Adversarial Data Poisoning Attacks on Quantum Machine Learning in the NISQ Era

TL;DR

This paper tackles data poisoning security in quantum neural networks (QNNs) deployed via quantum clouds in the NISQ era. It introduces intra-class Encoder State Similarity (ESS) and a quantum indiscriminate data poisoning attack, QUID, which labels poisoned samples by maximizing distance in the encoded quantum state space. Through extensive experiments in noiseless and noisy environments, including real-device noise, QUID degrades QNN accuracy by up to $92\%$ compared with baselines and remains effective against the SS-DPA defense, underscoring a significant security risk in QML deployments. The work highlights the need for quantum-specific defense strategies and sets the stage for further research on robust data sanitization in quantum machine learning.

Abstract

With the growing interest in Quantum Machine Learning (QML) and the increasing availability of quantum computers through cloud providers, addressing the potential security risks associated with QML has become an urgent priority. One key concern in the QML domain is the threat of data poisoning attacks in the current quantum cloud setting. Adversarial access to training data could severely compromise the integrity and availability of QML models. Classical data poisoning techniques require significant knowledge and training to generate poisoned data, and lack noise resilience, making them ineffective for QML models in the Noisy Intermediate Scale Quantum (NISQ) era.

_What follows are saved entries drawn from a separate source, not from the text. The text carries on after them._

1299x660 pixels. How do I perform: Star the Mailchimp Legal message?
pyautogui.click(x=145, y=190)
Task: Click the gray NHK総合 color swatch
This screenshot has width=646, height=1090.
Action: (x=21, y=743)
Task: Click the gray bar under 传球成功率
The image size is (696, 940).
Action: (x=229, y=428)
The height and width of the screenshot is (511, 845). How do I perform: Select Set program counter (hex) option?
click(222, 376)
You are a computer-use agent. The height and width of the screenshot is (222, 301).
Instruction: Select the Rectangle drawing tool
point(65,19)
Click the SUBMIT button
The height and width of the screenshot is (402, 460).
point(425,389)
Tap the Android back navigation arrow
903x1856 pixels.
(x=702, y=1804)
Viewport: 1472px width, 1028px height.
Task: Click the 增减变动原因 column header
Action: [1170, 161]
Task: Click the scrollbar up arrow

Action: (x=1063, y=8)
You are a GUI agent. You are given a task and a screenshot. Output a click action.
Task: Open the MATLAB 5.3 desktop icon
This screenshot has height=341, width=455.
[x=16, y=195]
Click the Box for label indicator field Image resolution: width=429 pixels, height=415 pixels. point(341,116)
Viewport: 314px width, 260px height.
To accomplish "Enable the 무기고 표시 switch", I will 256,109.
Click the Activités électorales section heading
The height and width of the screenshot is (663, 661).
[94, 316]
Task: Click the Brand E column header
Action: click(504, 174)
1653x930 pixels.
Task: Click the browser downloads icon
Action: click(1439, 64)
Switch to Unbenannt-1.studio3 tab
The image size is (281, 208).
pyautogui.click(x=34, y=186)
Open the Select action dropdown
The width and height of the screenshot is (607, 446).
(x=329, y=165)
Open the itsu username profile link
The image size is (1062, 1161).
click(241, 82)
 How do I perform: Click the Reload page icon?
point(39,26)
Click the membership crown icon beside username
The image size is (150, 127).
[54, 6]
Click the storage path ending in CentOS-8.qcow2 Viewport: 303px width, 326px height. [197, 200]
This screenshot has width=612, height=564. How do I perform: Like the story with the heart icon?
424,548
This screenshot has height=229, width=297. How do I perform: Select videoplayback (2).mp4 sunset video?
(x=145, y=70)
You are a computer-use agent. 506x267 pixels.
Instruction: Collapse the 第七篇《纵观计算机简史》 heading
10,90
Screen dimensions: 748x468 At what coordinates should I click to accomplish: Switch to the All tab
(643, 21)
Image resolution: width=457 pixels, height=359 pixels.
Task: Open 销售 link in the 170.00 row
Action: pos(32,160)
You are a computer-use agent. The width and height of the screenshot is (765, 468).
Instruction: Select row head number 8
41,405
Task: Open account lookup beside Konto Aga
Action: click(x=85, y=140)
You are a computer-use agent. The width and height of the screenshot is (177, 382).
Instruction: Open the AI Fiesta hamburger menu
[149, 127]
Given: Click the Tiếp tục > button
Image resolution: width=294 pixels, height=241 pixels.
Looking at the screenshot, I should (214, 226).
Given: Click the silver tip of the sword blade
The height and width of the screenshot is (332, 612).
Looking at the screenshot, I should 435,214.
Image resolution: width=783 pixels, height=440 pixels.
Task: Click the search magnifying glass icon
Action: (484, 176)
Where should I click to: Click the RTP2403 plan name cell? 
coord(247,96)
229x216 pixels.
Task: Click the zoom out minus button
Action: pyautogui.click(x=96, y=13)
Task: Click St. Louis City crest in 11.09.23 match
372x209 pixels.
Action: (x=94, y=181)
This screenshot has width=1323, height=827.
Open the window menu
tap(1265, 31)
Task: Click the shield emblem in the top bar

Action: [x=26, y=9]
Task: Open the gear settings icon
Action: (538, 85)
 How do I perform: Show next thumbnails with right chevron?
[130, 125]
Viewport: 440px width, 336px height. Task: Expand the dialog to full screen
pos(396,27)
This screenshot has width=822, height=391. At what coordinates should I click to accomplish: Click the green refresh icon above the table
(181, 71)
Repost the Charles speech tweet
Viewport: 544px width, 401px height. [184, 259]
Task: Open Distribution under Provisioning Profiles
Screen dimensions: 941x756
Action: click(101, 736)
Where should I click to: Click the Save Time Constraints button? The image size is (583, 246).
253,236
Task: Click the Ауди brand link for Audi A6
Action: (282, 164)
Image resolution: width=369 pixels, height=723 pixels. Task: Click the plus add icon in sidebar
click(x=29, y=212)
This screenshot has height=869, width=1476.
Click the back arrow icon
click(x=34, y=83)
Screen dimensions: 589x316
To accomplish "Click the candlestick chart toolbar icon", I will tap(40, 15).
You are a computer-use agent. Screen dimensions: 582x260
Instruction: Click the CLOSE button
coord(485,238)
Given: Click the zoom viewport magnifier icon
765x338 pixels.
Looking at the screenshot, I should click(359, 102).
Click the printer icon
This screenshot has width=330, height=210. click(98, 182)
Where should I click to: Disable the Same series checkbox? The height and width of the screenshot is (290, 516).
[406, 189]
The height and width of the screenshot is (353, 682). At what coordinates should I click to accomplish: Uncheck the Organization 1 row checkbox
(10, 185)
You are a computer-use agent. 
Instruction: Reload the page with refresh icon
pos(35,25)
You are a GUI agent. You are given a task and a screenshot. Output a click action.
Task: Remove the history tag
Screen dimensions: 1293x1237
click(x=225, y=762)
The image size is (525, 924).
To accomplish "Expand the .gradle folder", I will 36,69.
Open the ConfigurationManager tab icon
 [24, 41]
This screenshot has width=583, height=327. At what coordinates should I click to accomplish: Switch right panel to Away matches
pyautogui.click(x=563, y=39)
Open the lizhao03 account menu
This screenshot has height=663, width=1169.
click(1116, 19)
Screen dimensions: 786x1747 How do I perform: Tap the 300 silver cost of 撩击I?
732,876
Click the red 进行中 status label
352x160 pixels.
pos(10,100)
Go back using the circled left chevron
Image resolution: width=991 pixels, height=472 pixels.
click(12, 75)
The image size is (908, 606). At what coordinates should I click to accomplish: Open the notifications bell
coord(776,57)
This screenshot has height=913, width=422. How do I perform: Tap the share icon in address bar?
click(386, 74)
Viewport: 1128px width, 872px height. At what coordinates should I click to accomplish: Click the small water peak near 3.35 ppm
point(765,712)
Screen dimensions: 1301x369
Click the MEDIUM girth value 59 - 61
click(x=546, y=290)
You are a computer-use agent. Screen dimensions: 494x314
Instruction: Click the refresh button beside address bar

In this work, we first propose a simple yet effective technique to measure intra-class encoder state similarity (ESS) by analyzing the outputs of encoding circuits. Leveraging this approach, we introduce a \underline{Qu}antum \underline{I}ndiscriminate \underline{D}ata Poisoning attack, QUID. Through extensive experiments conducted in both noiseless and noisy environments (e.g., IBM\_Brisbane's noise), across various architectures and datasets, QUID achieves up to $92\%$ accuracy degradation in model performance compared to baseline models and up to $75\%$ accuracy degradation compared to random label-flipping. We also tested QUID against state-of-the-art classical defenses, with accuracy degradation still exceeding $50\%$, demonstrating its effectiveness. This work represents the first attempt to reevaluate data poisoning attacks in the context of QML.

Figures (5)

• Figure 1: Architecture of a 4-qubit hybrid QNN. Classical features are encoded as angles of rotation gates ($R_Z$). The PQC transforms the encoded states to explore the search space and entangle features. Measured expectation values are then fed into a classical linear layer for the final prediction.
• Figure 2: Overview of QUID's label-poisoning technique. The adversary extracts the encoding circuit from the QNN and uses it to compute the corresponding output density matrix ($\sigma$) for a portion ($\varepsilon$) of the training data $\mathcal{D}_{train}$. It then calculates the matrix distance between $\sigma$ and the remaining samples in the dataset ($\rho_i$), assigning the class with the maximum distance ($\max d_{\sigma\rho}$).
• Figure 3: Figure illustrating the accuracy of labels generated based on $\min$ intra-class state distances compared to the true labels for the reduced MNIST-10 dataset with a latent dimension of $d = 8$, evaluated under both noiseless and noisy environments.
• Figure 4: Performance of angle encoding (4 features/qubit) and amplitude encoding when using ESS to determine embedding circuit performance under varying noise levels.
• Figure 5: Test performance of an 8-qubit, 2-layer QNN on the reduced MNIST-10 dataset with $\varepsilon = 0.5$. QUID significantly degrades model performance on $\mathcal{D}_{test}$, even when trained on larger datasets.